Internationale Kritik an Israels Siedlungspolitik

GiNN-BerlinKontor.—Die israelische Entscheidung zum weiteren Siedlungsbau in den Palästinensergebieten  hat US-Präsident Barack H. OBAMA  scharf kritisiert.  Die Politik Israels in dieser Frage sei  “möglicherweise sehr gefährlich”, so Obama.  Zuvor hatten auch die Vereinten Nationen (VN), die Europäische Union (EU) sowie die russsiche Regierung “Bestürzung” über die israelischen Siedlungspläne geäußert.

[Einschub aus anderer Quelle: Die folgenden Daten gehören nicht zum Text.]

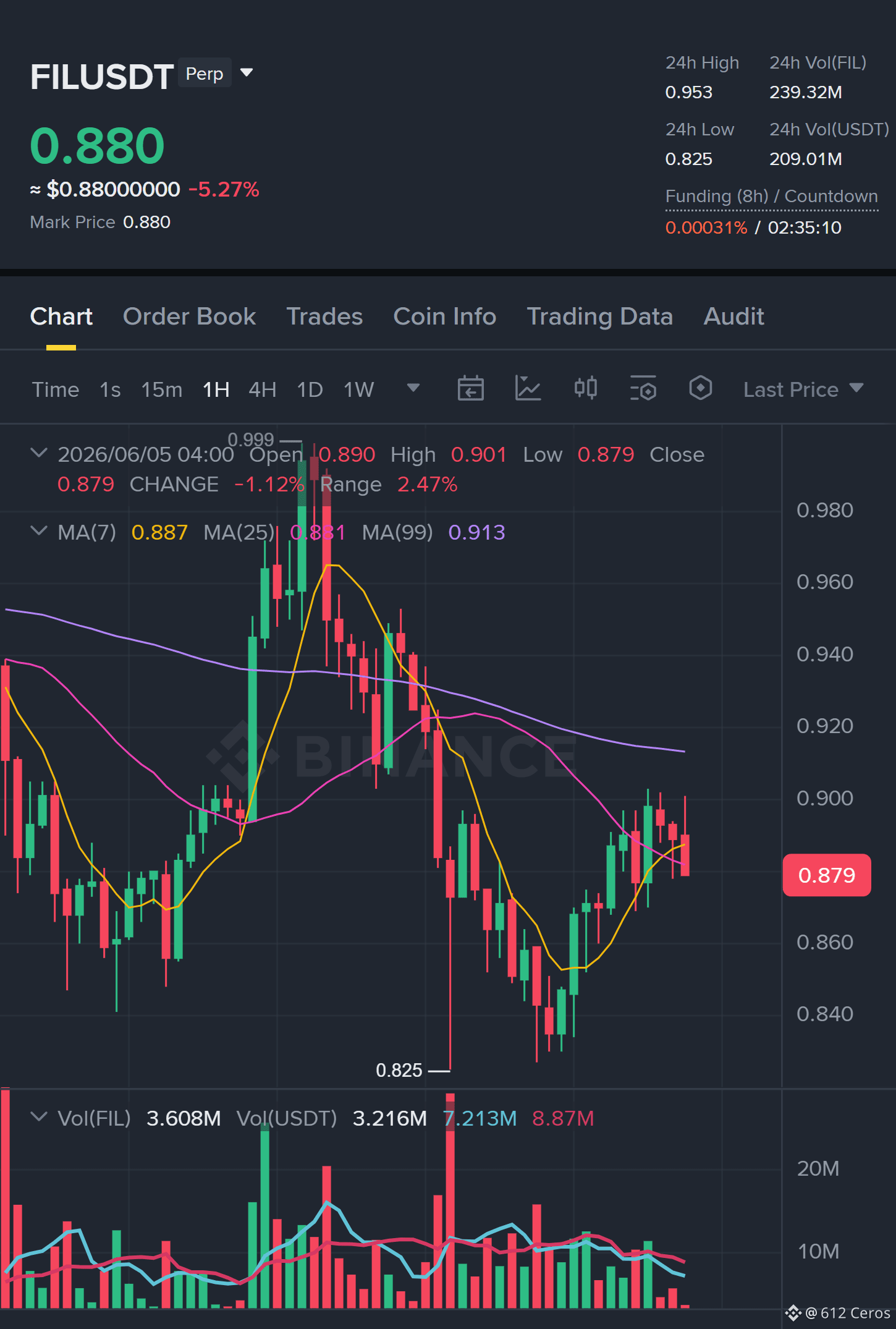Image resolution: width=896 pixels, height=1329 pixels.
Task: Collapse the OHLC date info chevron
Action: click(x=38, y=453)
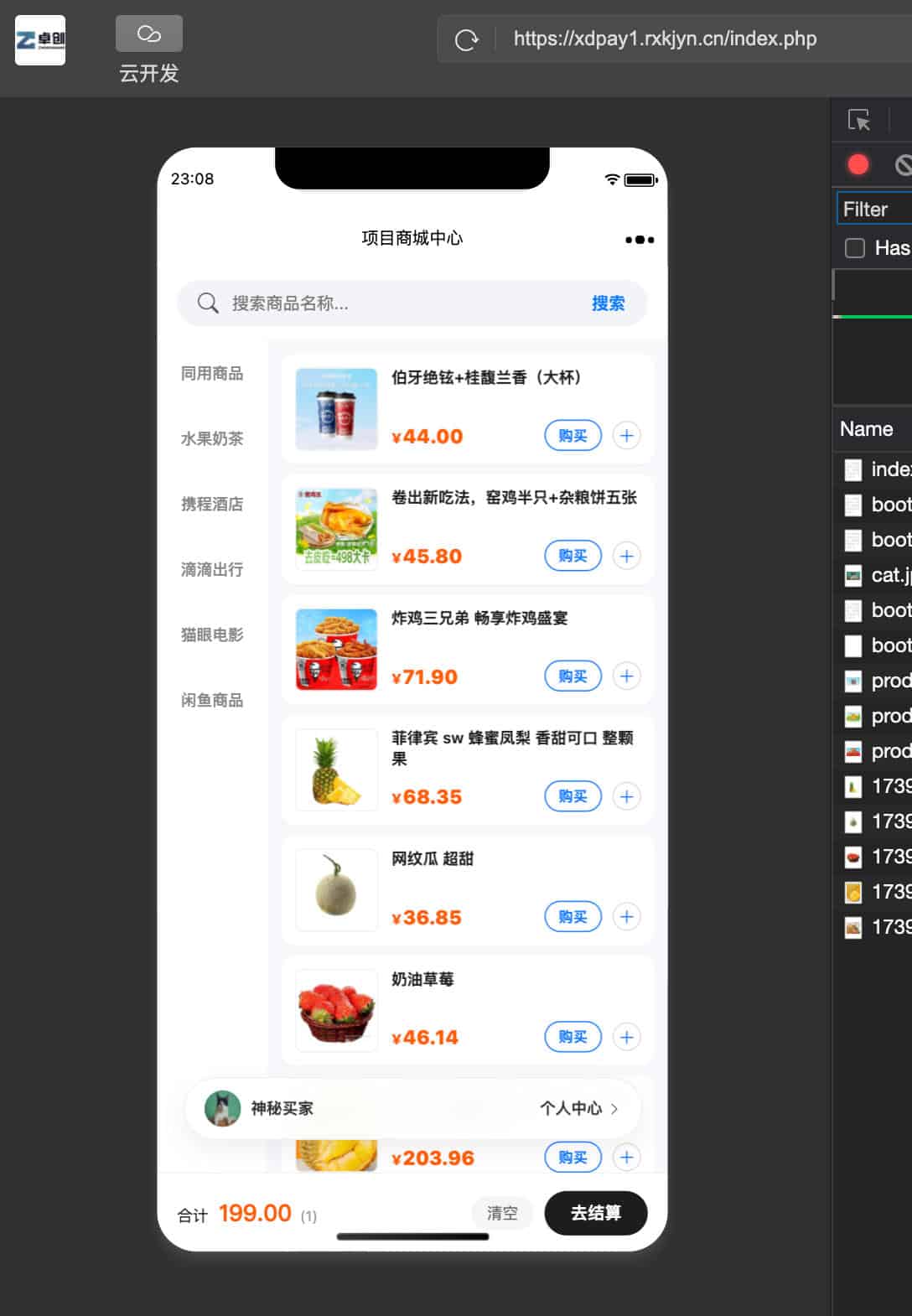Click the 去结算 checkout button
Viewport: 912px width, 1316px height.
click(x=596, y=1213)
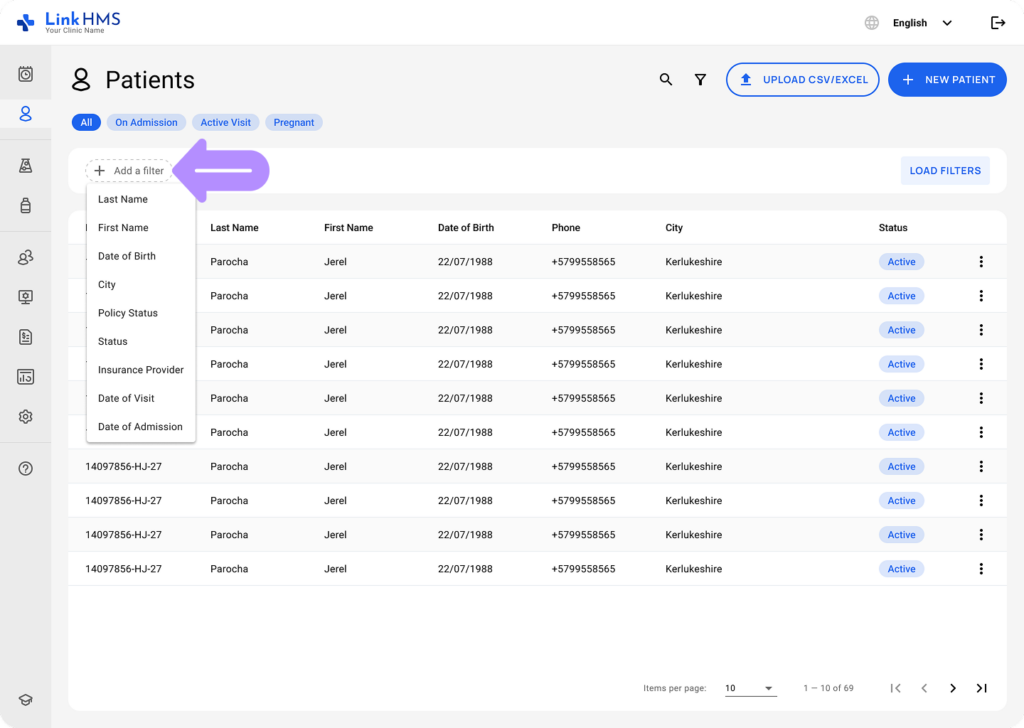Open the appointments calendar icon
The image size is (1024, 728).
coord(26,72)
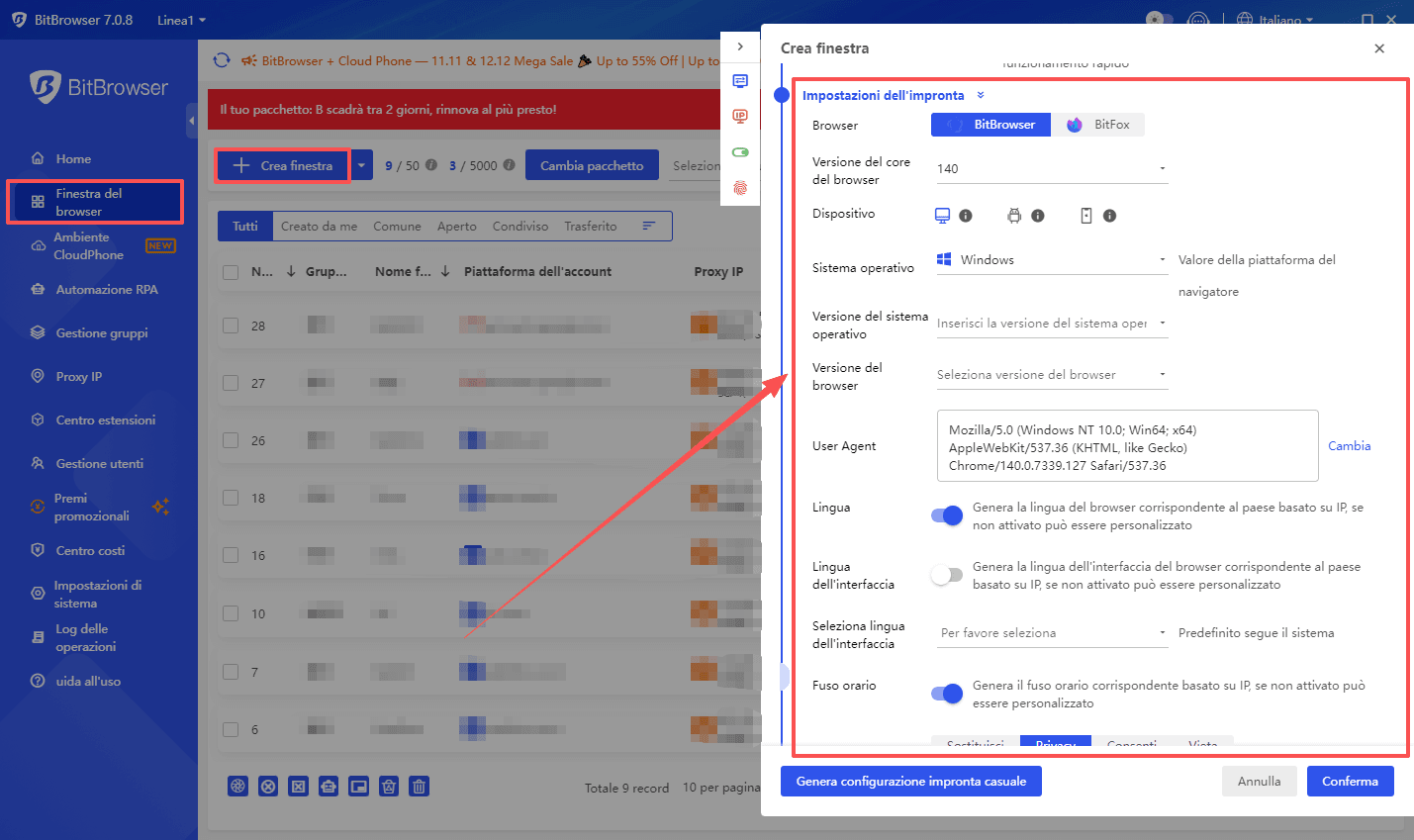Select the Android device icon
Viewport: 1414px width, 840px height.
[1013, 216]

Obama  sagte im US-TV-Sender FOX NEWS:  “Ich glaube, dass der Bau zusätzlicher Wohnungen in den Siedlungen nicht zu Israels Sicherheit beiträgt.”  Der Frieden mit den Nachbarn werde durch die Haltung Israels erschwert.  Die Palästinenser könne dies  “verbittern und schließlich für Israel sehr gefährlich  werden”.  Der US-Präsident betonte jedoch,  dass Israels Sicherheit für die USA von  “lebenswichtigem Interesse” sei und dass die USA sie weiterhin gewährleisten werde.

Israels Ministerpräsident Binyamin NETANYAHU hatte noch vor wenigen Tagen nach seiner Rückkehr aus Washington D.C. erklärt:   “Ich denke, wenn wir unsere internationale Position diskutieren, ist es wichtig zu wissen, dass unsere Position in den USA gut ist.  Mehr als das – ich würde sagen, die Unterstützung für Israel ist sehr stark in den USA.”

UN0-Generalsekretär BAN Ki Moon  bezeichnete in New York, die israelischen Siedlungen auf palästinensischem Gebiet  im Großraum Jerusalem  als “illegal”.  Der Siedlungsbau gefährde die angestrebte Zwei-Staaten-Lösung zur Beilegung des Konflikts zwischen Israel und den Palästinensern.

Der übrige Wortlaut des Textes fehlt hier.